Is Your Team REALLY a Team? Why Instant Pudding Doesn’t Cut It (Part Two of a Series)
Teamwork is talked about widely in organizations, but often with little understanding of what it means. Management typically wants immediate results, teams that are formed and ready to go overnight–something like an instant pudding.
This post looks at the six basic elements of teams. But first, here’s one definition of a team (from Jon Katzenbach and Douglas Smith):
A team is a small number of people with complementary skills who are committed to a common purpose, performance goals, and approach for which they hold themselves mutually accountable.
Think about that definition for a moment. What’s your reaction?
There are two key prerequisites to becoming a team. One is that the group of people involved has a common purpose and the second is interdependence among the members. Without BOTH of these present the group will never become a team. It’s impossible.

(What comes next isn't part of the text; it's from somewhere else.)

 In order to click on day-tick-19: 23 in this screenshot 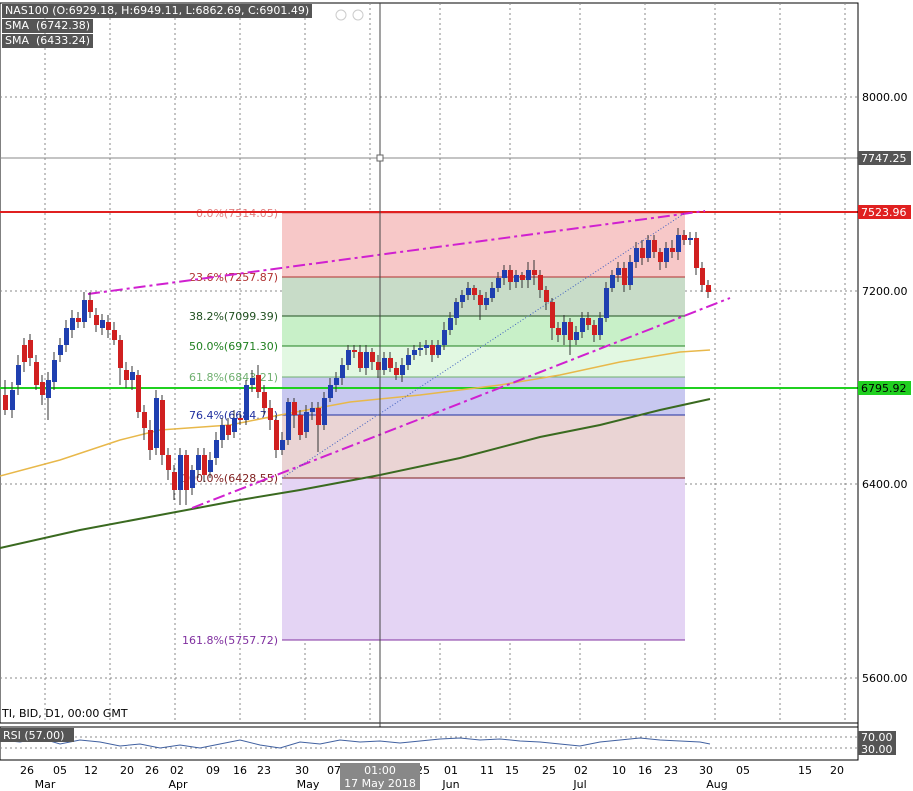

It’s essential that the members of a team be committed fully to their common purpose and performance goals. A common purpose takes time to develop, but it gives the team an identity. Remember this: team purpose = team performance. They’re inseparable.
To determine if your group is a team, or has the potential, answer the following questions.
1) How large is your group?
• Is communication frequent?
• Do you meet often, and are discussions constructive?
• Do people understand their roles?
2) Are their sufficient, or potential, skills to achieve your goals?
• Are the three types of skills present: interpersonal, technical, and problem-solving?
• What skills are missing?
• Are people willing to learn new skills and to help one another?
3) Is there a clear and meaningful purpose to which people will strive to reach?
• Is it a team or organizational purpose?
• Does everyone understand it the same way?
• Do people think it’s important and inspiring?
4) Are there specific performance goals that everyone agrees on?
• Are they organizational, team, or the leader’s goals?
• Can they be measured easily?
• Do they allow for small wins along the way?
5) Is there a commonly accepted approach to work?
• Does it maximize the contributions of people?
• Does it allow open interaction among people to solve problems?
• Are new ideas encouraged?
6) Is there mutual accountability among people?
• Is there individual and mutual accountability for the group’s performance and results?
• Are people clear on what they’re accountable for, individually and mutually?
• Is there the view that only the team can fail?
These questions need to be asked and reflected upon to determine whether any elements of teamwork are present in your work setting. Pseudo teams abound in organizations, but what we’re striving for is a common purpose and interdependency of effort as the key ingredients. The rest will come with dedicated effort.